This past week I had the opportunity to meet with an individual who had visited our church a little while ago. We met at the Culver’s in Newton for lunch and had a fine visit. I then asked him a question I often ask in trying to discern what a person believes. I said, ‘If you were to die tonight and found yourself standing before God in heaven – and He were to ask you, “Why should I let you into My heaven?” – what would you say?’
I have probably asked that question hundreds of times over the years. and have received many and various answers. This individual was not surprised by the question. He simply responded that he didn’t deserve heaven but he believed that God would let him in by grace and through believing in Christ as His Savior.

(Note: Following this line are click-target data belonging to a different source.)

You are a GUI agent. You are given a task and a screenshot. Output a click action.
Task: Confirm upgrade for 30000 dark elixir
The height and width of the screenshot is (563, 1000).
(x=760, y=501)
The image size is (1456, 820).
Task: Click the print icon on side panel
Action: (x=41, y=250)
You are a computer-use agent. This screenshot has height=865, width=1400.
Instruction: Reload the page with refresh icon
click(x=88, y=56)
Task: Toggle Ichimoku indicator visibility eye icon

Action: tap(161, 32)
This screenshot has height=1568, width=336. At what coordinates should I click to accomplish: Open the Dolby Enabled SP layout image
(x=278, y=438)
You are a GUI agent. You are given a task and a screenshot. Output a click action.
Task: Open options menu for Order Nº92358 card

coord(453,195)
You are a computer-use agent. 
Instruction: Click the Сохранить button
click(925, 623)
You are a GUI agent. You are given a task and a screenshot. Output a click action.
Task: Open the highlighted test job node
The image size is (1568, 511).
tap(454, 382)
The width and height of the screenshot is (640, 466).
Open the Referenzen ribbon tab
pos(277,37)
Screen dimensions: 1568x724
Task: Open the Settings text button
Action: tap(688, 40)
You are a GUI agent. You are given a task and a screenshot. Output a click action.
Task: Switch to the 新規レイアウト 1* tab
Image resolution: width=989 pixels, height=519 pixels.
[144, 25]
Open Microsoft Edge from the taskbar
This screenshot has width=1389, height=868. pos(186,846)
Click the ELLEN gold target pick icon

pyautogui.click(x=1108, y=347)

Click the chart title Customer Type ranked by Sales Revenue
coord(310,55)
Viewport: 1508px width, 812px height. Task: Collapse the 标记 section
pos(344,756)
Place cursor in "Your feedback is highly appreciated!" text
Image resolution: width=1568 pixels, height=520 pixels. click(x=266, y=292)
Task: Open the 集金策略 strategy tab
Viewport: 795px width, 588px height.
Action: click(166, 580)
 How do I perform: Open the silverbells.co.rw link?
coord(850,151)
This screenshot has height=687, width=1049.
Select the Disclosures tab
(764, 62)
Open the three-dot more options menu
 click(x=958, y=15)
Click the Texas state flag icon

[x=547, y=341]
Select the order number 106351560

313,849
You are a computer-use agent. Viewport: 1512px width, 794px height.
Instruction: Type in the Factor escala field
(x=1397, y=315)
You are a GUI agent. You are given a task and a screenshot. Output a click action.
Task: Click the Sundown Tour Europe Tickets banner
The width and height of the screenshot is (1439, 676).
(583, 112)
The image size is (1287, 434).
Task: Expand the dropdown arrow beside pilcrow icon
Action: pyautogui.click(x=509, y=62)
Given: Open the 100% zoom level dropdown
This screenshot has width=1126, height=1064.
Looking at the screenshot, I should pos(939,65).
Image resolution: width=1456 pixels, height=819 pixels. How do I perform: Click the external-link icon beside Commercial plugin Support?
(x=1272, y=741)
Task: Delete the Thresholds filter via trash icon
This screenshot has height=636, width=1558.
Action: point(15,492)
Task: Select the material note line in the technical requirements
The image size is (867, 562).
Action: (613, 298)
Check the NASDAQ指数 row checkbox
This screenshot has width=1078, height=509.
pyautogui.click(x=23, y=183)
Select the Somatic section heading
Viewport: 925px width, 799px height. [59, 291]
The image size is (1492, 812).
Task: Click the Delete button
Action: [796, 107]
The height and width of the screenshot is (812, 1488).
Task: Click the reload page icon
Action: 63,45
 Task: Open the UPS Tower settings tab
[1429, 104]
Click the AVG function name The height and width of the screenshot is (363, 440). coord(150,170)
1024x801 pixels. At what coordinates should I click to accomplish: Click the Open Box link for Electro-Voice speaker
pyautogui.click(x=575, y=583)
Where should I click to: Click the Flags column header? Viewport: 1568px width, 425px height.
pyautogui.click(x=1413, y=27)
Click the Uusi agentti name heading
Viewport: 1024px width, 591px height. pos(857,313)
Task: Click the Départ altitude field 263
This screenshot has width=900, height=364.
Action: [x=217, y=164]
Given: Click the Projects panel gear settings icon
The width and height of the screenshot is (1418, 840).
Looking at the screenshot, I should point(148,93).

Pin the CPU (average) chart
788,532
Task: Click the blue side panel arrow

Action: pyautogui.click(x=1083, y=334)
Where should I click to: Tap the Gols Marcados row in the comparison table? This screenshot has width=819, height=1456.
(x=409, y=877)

You can always tell that someone has given careful thought to what the Bible says about heaven when their first response is, ‘I don’t deserve it.’ It is so easy to point to one’s religiosity, good works, church attendance and think, ‘I’m good’. The fact of the matter is that God says there are none who merit heaven. There are none who ‘deserve’ it. When we consider the prospect of God letting us into heaven – our first thought should be what this gentleman told me, ‘I don’t deserve it’. But – God in His grace welcomes us through the blood of Calvary.
Musician Bono of the music group U2, once discussed his faith in an interview with a writer who was skeptical of Christianity. Bono stated: ‘the thing that keeps me on my knees is the difference between grace and karma’
The interviewer asked: ‘What’s that?’
Bono: ‘At the center of all religions is the idea of karma. You know – what you put out comes back to you: an eye for an eye, a tooth for a tooth, or in physics – in physical laws – every action is met by an equal or opposite one’.
‘And yet, along comes this idea called grace to upend all that . . . love interrupts, if you like, the consequences of your actions, which in my case is very good news indeed, because I’ve done a lot of stupid stuff.’
Bono added: ‘I’d be in big trouble if karma was going to finally be my judge. It doesn’t excuse my mistakes, but I’m holding out for grace. I’m holding out that Jesus took my sins onto the cross, because I know who I am, and I hope I don’t have to depend on my own religiosity.’
Attempting to merit God’s heaven is a futile endeavor indeed. But those who recognize their sinfulness before a holy God find a door of grace held open by a Savior who beckons us to come follow Him.